Saved data entries:
┏━━

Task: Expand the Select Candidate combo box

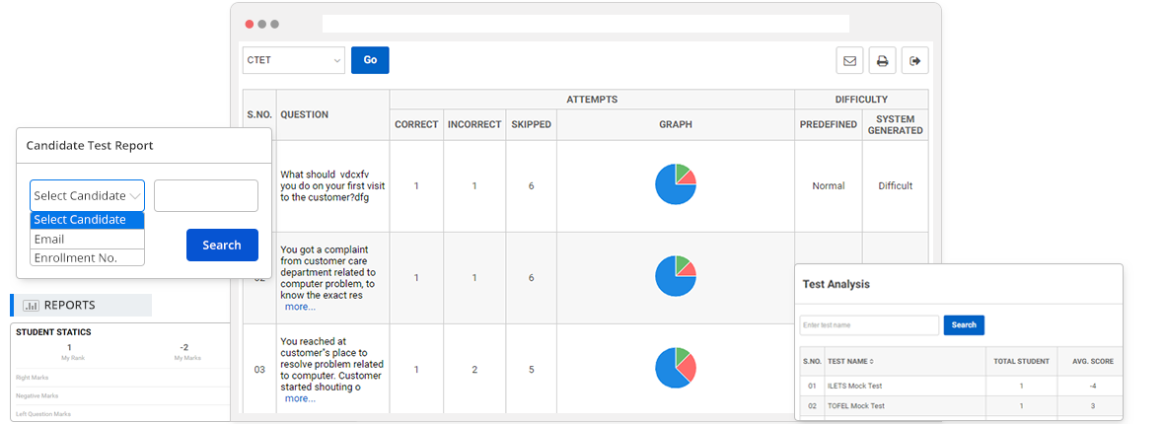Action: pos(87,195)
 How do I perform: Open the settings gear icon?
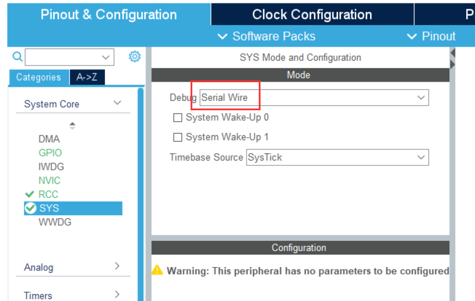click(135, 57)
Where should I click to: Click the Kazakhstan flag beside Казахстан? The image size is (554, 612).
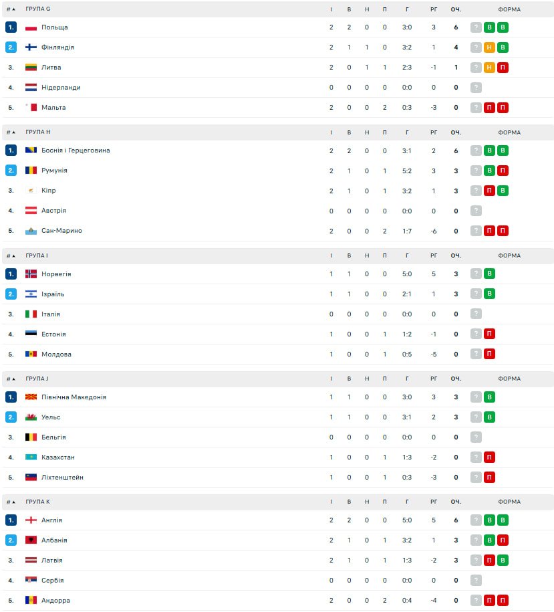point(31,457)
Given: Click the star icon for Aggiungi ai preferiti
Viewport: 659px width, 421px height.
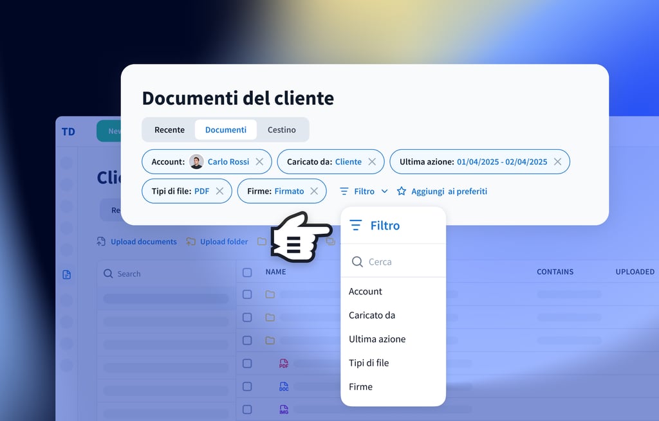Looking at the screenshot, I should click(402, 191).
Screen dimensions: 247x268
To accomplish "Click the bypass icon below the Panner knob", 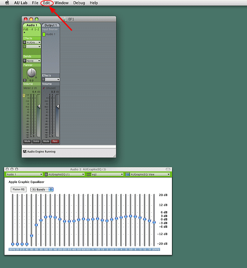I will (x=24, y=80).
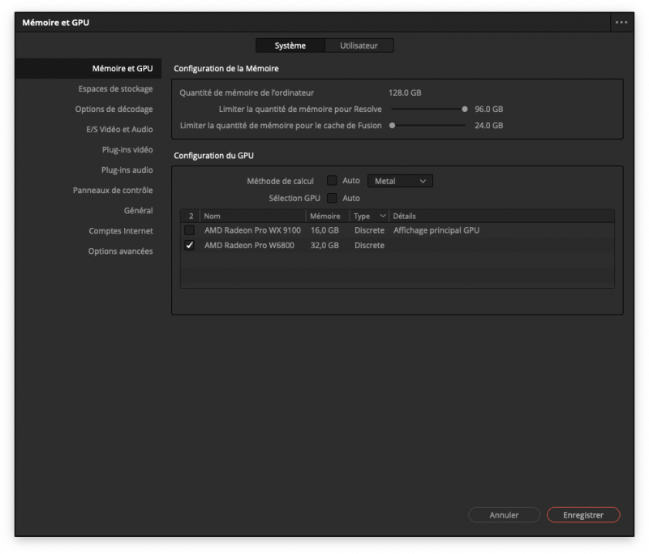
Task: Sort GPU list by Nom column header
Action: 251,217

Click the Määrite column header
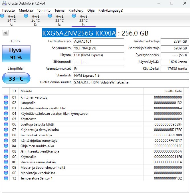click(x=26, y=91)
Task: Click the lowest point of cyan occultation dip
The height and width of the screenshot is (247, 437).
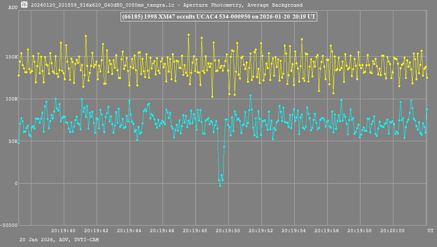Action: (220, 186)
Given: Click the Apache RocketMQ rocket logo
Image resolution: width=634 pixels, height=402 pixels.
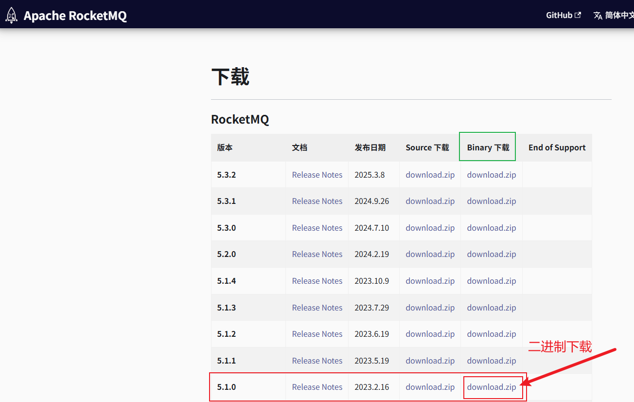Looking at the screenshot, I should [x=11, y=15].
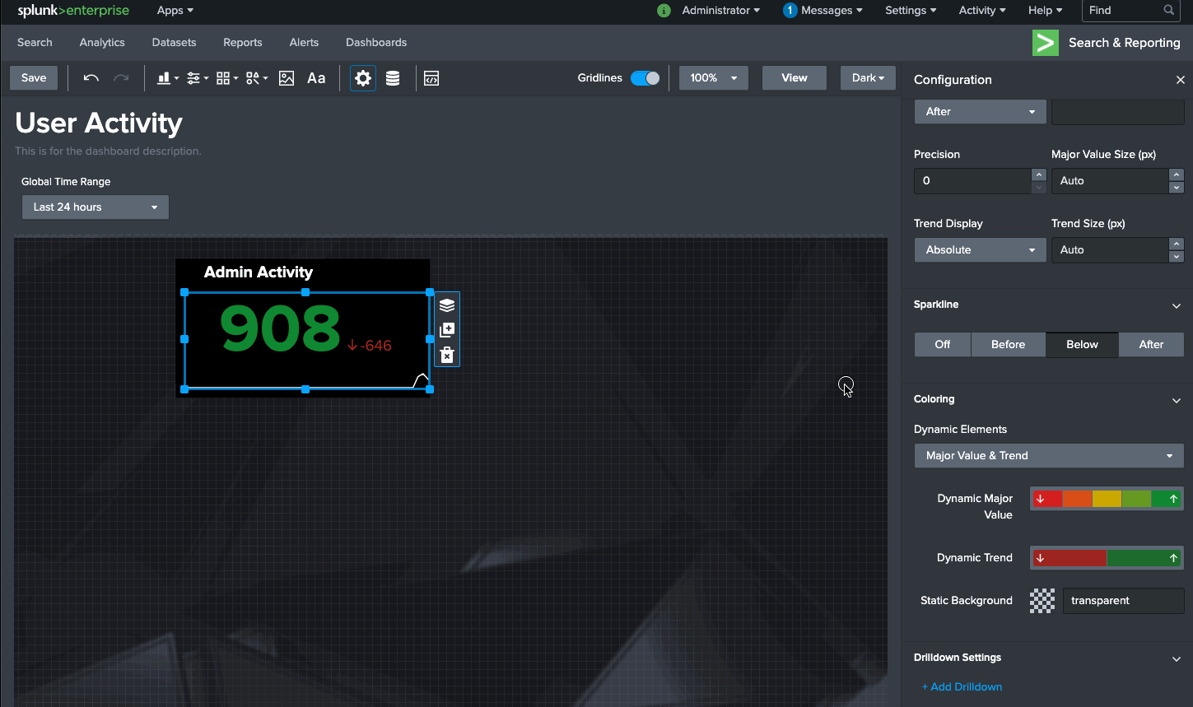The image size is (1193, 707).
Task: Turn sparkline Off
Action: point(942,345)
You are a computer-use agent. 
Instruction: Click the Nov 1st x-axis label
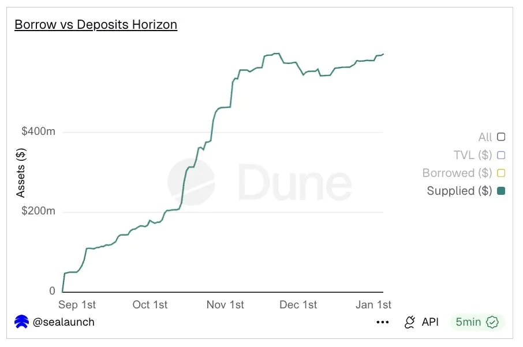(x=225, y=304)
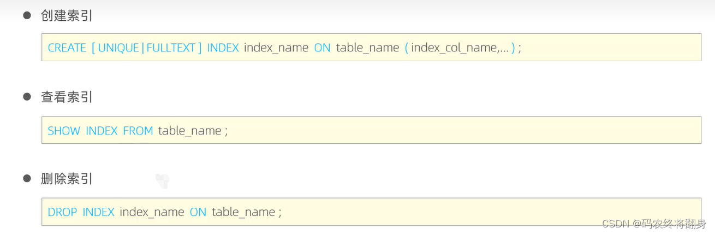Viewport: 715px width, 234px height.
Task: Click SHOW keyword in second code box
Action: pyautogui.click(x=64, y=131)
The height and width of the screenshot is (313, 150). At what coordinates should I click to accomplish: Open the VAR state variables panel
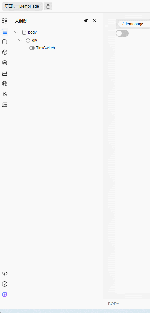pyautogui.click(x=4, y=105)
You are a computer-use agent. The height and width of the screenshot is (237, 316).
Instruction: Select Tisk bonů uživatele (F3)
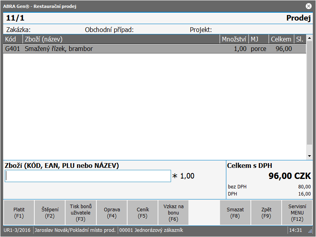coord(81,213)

┗━━
┏━━

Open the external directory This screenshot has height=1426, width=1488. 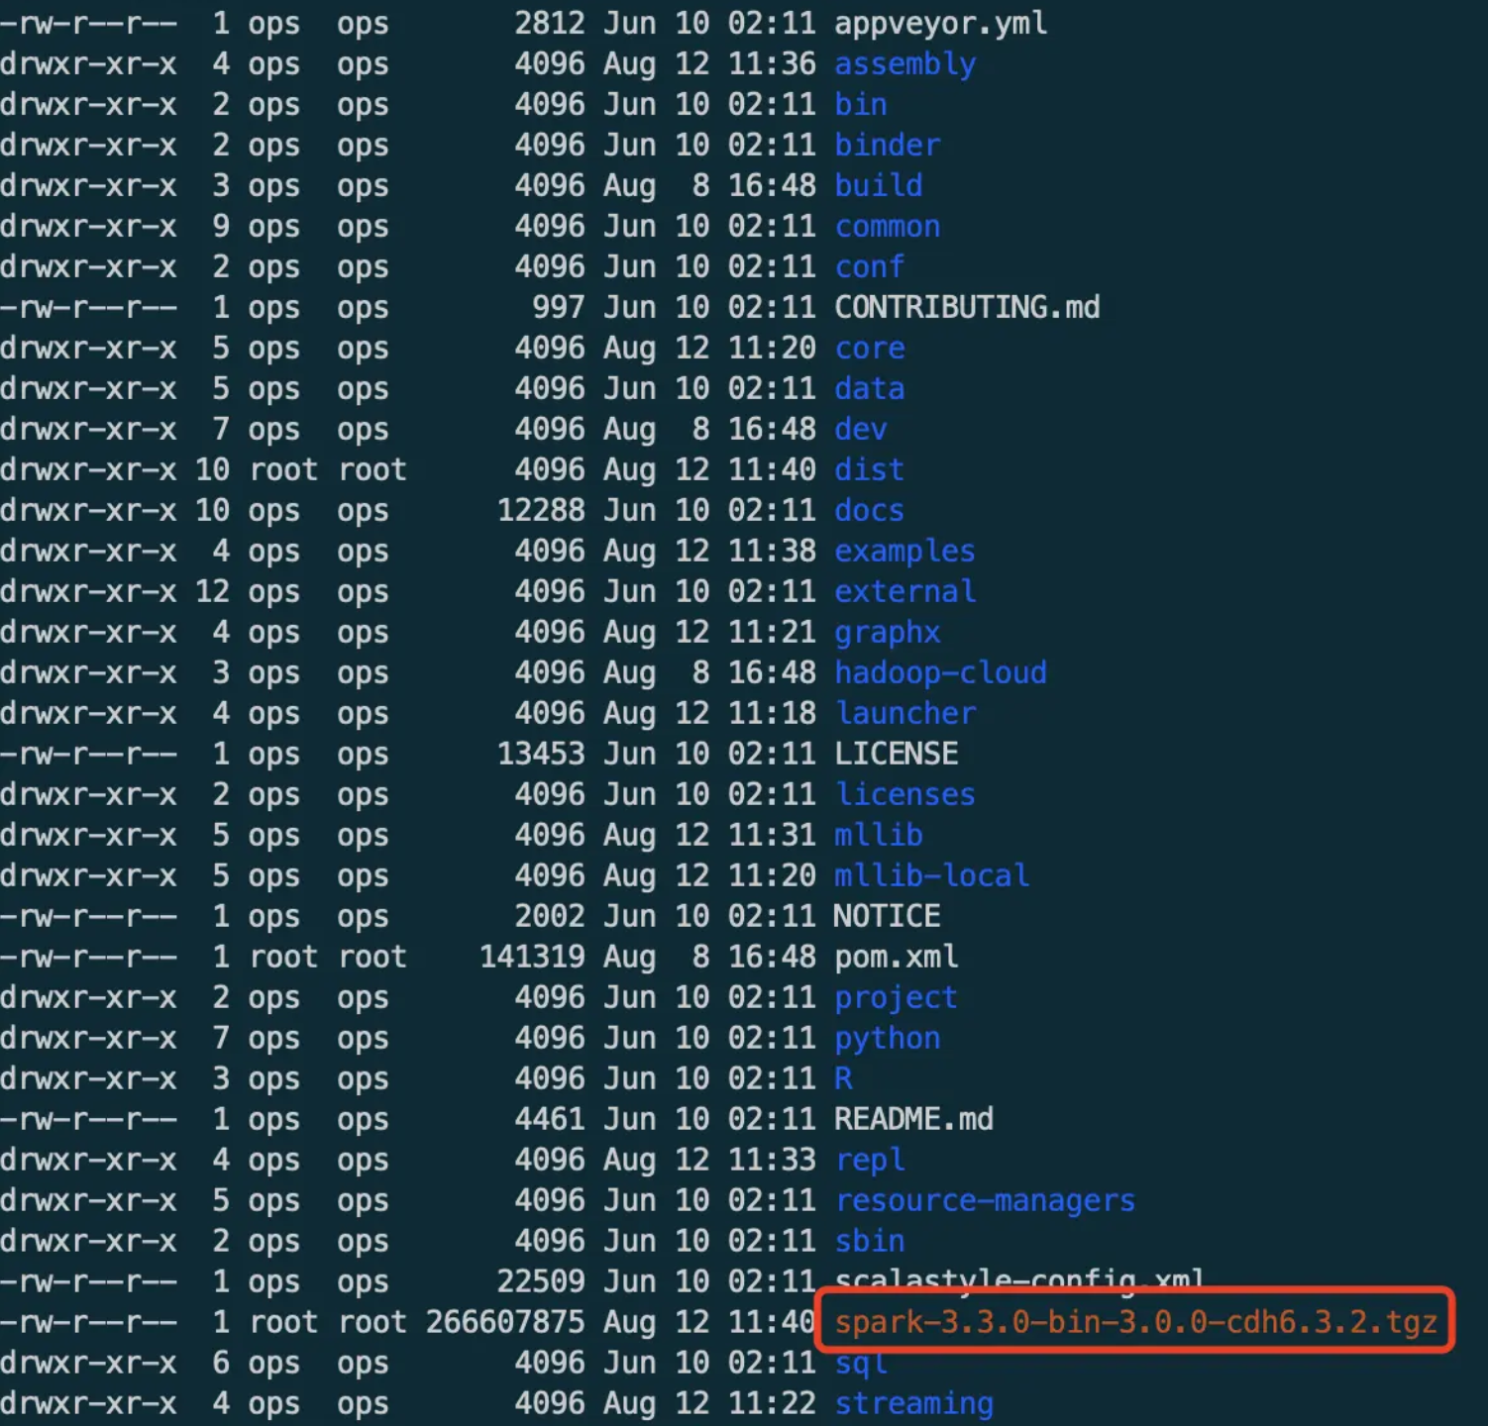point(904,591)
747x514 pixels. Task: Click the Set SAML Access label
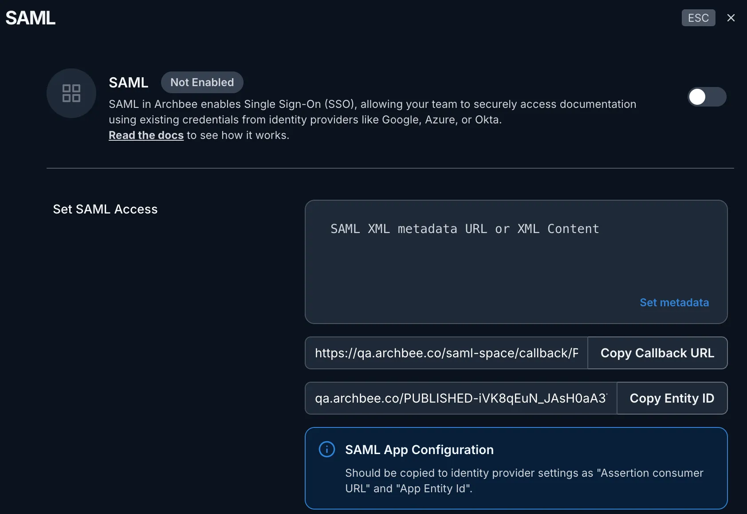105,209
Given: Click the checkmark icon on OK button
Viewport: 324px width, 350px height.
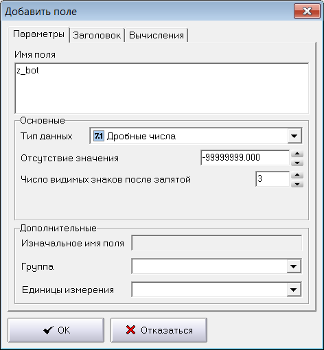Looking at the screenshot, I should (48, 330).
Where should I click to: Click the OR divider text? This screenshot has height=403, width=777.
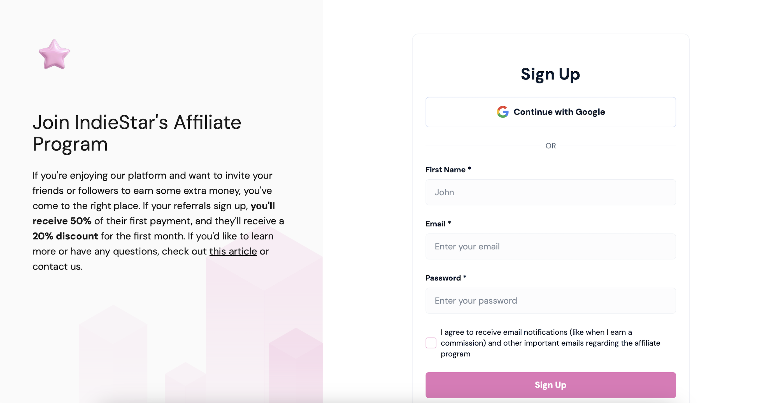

┗━━
┏━━

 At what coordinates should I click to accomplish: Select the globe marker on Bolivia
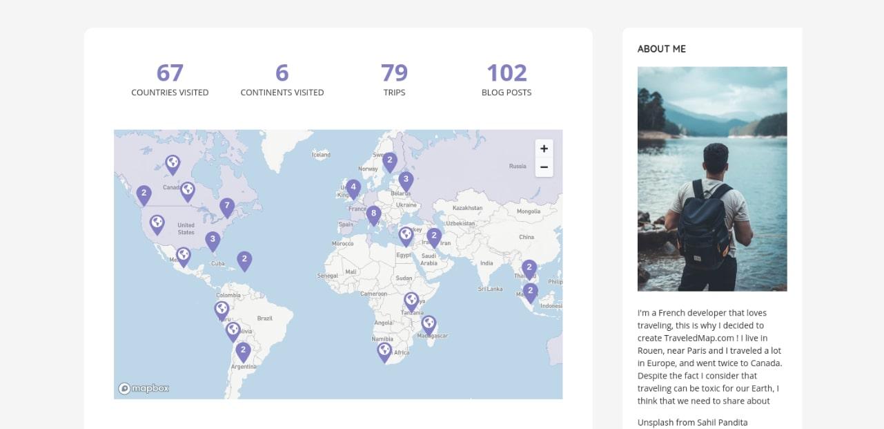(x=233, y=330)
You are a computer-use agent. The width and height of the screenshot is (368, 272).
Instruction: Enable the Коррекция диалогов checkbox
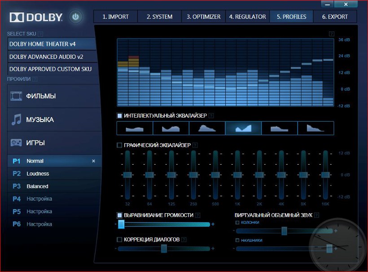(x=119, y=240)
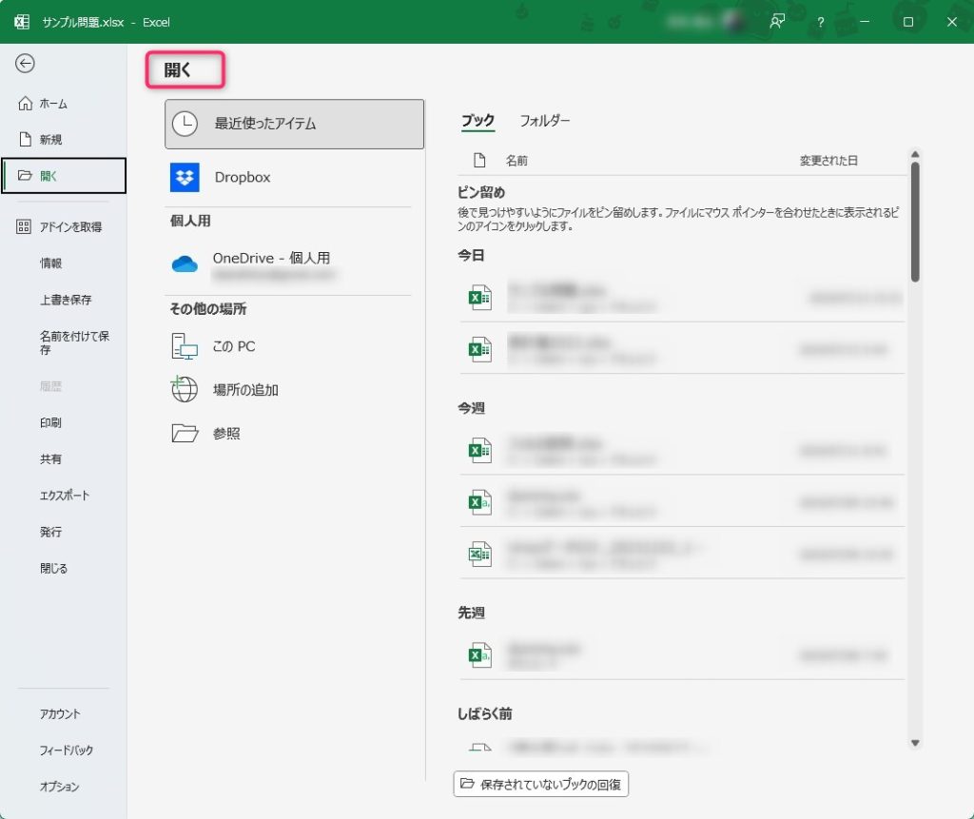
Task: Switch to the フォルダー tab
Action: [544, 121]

┗━━

### Problem description
In the entries above, every line from the line with "Task: Expand the Select Candidate combo box" to the line with "Screen dimensions: 247x268" is to be printed exactly, with both ends included and pictures excluded.

### Worked solution
Task: Expand the Select Candidate combo box

Action: pos(87,195)
 How do I perform: Open the settings gear icon?
click(135, 57)
Where should I click to: Click the Kazakhstan flag beside Казахстан? The image size is (554, 612).
point(31,457)
Given: Click the star icon for Aggiungi ai preferiti
Viewport: 659px width, 421px height.
Looking at the screenshot, I should click(402, 191).
Screen dimensions: 247x268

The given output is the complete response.